Tom looked to Guthrie before answering, just as I looked to Tom. Sanders studied Guthrie’s response to us. There seemed to be some complex, silent set of understandings at work, and I was the only one not taking part. “Sure,” said Tom carefully. “We’ll bring you some buckshot.” Guthrie dropped his head in disappointment.

“Good,” said Sanders. “Then we can get out of here and we’ll all be happy.”

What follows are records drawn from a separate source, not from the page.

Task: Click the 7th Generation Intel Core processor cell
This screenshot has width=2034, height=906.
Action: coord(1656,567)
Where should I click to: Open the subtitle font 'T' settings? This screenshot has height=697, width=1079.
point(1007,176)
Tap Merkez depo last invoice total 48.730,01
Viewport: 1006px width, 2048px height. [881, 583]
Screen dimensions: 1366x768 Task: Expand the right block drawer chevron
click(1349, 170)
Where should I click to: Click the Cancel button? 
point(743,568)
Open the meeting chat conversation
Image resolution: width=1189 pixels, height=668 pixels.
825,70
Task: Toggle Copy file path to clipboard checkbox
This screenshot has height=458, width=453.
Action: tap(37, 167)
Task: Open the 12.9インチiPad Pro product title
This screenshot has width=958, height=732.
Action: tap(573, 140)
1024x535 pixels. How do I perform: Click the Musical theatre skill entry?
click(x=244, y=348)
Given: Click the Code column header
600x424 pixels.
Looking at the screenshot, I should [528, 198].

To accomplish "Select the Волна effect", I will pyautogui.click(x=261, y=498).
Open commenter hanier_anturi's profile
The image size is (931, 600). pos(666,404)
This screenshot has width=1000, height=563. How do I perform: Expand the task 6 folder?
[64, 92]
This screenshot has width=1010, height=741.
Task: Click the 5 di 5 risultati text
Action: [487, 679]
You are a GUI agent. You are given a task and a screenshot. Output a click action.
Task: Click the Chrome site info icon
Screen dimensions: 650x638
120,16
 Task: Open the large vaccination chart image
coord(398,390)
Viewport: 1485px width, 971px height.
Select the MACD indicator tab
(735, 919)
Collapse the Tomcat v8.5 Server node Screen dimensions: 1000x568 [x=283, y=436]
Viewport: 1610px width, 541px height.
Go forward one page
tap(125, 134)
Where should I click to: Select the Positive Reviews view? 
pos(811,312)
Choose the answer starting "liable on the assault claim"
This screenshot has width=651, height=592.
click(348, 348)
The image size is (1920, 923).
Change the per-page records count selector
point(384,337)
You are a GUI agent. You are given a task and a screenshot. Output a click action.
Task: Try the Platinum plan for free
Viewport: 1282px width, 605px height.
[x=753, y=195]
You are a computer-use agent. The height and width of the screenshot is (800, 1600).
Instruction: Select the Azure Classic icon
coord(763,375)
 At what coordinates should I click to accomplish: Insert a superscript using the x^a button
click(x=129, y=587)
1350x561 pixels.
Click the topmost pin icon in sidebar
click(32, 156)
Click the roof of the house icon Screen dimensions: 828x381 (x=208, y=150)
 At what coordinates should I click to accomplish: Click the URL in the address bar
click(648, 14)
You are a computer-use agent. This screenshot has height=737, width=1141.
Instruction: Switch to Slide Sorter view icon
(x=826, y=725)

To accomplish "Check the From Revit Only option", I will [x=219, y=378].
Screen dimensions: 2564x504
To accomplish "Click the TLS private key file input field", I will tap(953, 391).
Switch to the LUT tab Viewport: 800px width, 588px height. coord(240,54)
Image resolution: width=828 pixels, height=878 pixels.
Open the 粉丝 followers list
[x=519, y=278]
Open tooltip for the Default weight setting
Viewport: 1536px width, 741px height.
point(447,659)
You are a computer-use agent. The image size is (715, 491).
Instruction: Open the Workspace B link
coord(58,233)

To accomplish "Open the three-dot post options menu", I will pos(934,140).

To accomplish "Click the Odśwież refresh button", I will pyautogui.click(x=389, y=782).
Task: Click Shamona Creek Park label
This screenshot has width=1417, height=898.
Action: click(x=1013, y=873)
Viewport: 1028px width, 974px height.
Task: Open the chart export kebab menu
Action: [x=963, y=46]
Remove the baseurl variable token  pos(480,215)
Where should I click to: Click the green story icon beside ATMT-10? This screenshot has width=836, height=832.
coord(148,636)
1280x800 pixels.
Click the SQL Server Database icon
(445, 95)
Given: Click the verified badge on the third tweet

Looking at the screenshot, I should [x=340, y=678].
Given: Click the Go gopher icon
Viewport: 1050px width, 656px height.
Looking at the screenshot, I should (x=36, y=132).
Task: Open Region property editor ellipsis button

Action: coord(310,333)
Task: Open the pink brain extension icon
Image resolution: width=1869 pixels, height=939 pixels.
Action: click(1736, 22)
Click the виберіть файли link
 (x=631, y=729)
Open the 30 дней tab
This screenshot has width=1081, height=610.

We were quiet for a while as Sanders went back to eating. For a time, the hush was interrupted only by the now crackling fire and the sound of Sanders chomping on corn chips and his occasional unprompted giggle. Finally, Guthrie took it upon himself to break the silence. “What grade are you boys in?” he asked. His voice was scratchy from a week of breathing in campfire smoke.

“Going in ninth,” I said.

“Cool, high school,” he said a little wistfully. “Who’s the principal these days?”

“Mr. Nevels,” Tom and I both said.

“The old driver’s ed teacher?” said Guthrie, nodding his
head. “He’s a dick.” We all laughed at that, even Sanders, who hadn’t gone to our little school. It dawned on me that in the big scheme of things, these guys weren’t all that much older than us. In the light of the small fire, with their faint but recognizable familial resemblance, it was almost hard to tell Tom and Guthrie apart. We all popped open cans of A&W root beer. It was warm, but felt good on my throat, dry from the hike and the fire.

Tom belched as he finished his root beer. “I’ve got to piss,” he said.

“Me, too,” said Guthrie. “I’ll show you where, cousin.” He led Tom down a faint path leading from the fire to a slight, crumbly break in the wall of the fort. They had apparently established a regular location for the call of nature, presumably downwind and far from any paths regularly traveled by hunters, hikers, or fishermen. I thought about the path they were taking—a walk in that direction would take you to the general area of the cave entrance. That made me realize that the crevice we crawled through might be directly below the fort, which kind of made geologic sense, if I was willing to consider the sinkhole theory, and evidence that contradicted the legend of Prince Madoc.